- Instructions to follow
From the entries below, transcribe exactly the lines between the line holding "Image resolution: width=1456" and the line holding "Task: Click the clock icon in the bottom bar", inclusive; skip all other lines.

------ Data extract

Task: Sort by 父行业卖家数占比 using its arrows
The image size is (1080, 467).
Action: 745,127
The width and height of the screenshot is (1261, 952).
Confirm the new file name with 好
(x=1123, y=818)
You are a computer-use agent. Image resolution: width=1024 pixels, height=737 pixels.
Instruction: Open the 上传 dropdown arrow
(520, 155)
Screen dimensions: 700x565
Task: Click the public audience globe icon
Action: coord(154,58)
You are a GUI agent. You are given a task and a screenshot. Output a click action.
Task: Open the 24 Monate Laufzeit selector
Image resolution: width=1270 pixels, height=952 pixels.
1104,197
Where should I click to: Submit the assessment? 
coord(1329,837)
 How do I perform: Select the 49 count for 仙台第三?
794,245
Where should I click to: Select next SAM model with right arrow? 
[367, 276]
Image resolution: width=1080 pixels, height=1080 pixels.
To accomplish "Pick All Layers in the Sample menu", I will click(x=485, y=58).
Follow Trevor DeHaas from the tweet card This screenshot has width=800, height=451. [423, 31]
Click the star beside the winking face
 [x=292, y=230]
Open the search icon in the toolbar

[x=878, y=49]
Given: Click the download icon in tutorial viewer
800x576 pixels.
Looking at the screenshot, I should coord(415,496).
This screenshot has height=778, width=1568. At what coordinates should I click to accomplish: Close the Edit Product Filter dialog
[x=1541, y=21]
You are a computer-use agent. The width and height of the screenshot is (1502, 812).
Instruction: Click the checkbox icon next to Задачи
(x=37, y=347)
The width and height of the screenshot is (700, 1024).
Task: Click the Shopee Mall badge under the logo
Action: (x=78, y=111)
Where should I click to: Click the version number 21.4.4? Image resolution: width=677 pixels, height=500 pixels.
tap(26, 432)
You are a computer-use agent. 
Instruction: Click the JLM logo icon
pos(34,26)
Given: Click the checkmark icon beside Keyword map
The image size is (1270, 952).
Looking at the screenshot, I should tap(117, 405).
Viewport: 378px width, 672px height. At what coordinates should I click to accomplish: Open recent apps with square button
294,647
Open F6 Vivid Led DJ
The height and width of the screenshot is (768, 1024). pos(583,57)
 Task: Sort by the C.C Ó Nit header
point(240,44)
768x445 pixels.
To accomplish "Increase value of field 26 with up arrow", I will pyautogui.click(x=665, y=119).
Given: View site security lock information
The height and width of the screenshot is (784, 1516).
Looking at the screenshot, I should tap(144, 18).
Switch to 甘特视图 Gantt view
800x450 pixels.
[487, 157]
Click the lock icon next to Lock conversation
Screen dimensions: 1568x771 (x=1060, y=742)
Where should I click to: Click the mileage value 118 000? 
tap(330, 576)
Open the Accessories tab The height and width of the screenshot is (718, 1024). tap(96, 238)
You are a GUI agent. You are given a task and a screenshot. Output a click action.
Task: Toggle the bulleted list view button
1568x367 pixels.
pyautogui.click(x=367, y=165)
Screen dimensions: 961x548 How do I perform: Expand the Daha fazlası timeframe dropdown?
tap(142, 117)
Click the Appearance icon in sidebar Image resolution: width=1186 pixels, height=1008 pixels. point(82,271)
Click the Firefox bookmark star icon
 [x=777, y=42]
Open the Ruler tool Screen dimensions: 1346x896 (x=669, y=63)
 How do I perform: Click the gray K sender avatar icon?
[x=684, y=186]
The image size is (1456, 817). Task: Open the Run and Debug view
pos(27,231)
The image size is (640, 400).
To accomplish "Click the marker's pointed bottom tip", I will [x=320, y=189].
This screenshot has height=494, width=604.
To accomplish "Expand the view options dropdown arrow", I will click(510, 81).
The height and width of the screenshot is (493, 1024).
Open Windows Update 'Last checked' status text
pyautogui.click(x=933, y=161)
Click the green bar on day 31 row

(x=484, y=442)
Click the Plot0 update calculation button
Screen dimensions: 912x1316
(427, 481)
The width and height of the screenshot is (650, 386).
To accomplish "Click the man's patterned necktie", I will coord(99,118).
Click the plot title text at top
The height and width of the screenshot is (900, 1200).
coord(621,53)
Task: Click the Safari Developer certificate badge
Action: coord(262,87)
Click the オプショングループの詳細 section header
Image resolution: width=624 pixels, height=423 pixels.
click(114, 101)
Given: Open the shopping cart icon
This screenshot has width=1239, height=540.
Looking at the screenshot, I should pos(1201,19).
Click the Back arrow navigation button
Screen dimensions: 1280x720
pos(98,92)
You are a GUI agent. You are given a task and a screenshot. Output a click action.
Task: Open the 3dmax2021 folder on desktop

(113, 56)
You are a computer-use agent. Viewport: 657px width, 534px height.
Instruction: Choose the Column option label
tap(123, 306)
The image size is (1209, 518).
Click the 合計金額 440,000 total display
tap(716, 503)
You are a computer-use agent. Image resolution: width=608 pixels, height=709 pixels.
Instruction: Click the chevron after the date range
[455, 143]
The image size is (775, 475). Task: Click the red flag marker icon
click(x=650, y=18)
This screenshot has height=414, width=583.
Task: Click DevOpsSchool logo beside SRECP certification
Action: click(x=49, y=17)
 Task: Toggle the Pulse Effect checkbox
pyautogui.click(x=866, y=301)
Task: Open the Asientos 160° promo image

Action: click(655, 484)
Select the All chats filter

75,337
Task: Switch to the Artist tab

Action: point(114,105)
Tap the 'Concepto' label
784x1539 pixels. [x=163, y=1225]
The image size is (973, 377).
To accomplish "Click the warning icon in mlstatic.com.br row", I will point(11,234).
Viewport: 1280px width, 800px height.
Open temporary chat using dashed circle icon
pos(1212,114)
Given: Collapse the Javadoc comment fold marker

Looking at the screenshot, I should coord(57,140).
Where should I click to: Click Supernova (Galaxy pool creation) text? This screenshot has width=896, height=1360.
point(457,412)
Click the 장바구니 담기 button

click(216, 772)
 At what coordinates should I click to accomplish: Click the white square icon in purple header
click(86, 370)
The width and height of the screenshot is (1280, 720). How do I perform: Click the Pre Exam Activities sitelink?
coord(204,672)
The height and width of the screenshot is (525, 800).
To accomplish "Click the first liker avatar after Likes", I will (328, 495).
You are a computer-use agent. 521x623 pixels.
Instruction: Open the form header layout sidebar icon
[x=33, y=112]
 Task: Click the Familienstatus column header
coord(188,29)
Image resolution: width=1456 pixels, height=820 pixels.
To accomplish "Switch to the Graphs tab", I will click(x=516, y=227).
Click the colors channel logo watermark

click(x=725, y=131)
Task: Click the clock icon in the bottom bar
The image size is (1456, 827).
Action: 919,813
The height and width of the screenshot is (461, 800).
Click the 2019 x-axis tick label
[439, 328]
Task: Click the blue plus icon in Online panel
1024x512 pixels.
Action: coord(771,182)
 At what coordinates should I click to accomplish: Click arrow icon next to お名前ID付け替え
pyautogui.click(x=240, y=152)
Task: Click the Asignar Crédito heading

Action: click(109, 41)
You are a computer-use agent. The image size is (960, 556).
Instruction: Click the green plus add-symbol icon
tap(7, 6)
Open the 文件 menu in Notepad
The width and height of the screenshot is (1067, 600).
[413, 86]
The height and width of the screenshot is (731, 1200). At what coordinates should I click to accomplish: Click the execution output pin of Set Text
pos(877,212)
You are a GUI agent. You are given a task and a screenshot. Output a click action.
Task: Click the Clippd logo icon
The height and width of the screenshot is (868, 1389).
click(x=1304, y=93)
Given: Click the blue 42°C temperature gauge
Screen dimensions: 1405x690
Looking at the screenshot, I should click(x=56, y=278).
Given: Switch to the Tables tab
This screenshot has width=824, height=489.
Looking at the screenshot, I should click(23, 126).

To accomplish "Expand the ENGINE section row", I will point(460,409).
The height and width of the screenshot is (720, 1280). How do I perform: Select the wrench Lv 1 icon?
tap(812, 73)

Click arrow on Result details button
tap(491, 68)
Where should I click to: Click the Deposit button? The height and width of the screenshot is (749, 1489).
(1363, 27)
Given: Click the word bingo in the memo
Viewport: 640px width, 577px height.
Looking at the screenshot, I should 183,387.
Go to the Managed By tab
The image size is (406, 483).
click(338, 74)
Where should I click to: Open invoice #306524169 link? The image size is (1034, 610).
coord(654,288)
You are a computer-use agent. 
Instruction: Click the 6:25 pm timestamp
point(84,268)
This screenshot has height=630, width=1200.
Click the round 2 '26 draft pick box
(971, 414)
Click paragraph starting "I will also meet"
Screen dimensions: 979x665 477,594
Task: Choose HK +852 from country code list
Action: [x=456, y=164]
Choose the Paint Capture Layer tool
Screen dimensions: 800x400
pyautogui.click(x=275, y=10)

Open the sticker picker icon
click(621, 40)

------------

- Result
Image resolution: width=1456 pixels, height=820 pixels.
To accomplish "Switch to the Graphs tab", I will click(x=516, y=227).
Click the colors channel logo watermark

click(x=725, y=131)
Task: Click the clock icon in the bottom bar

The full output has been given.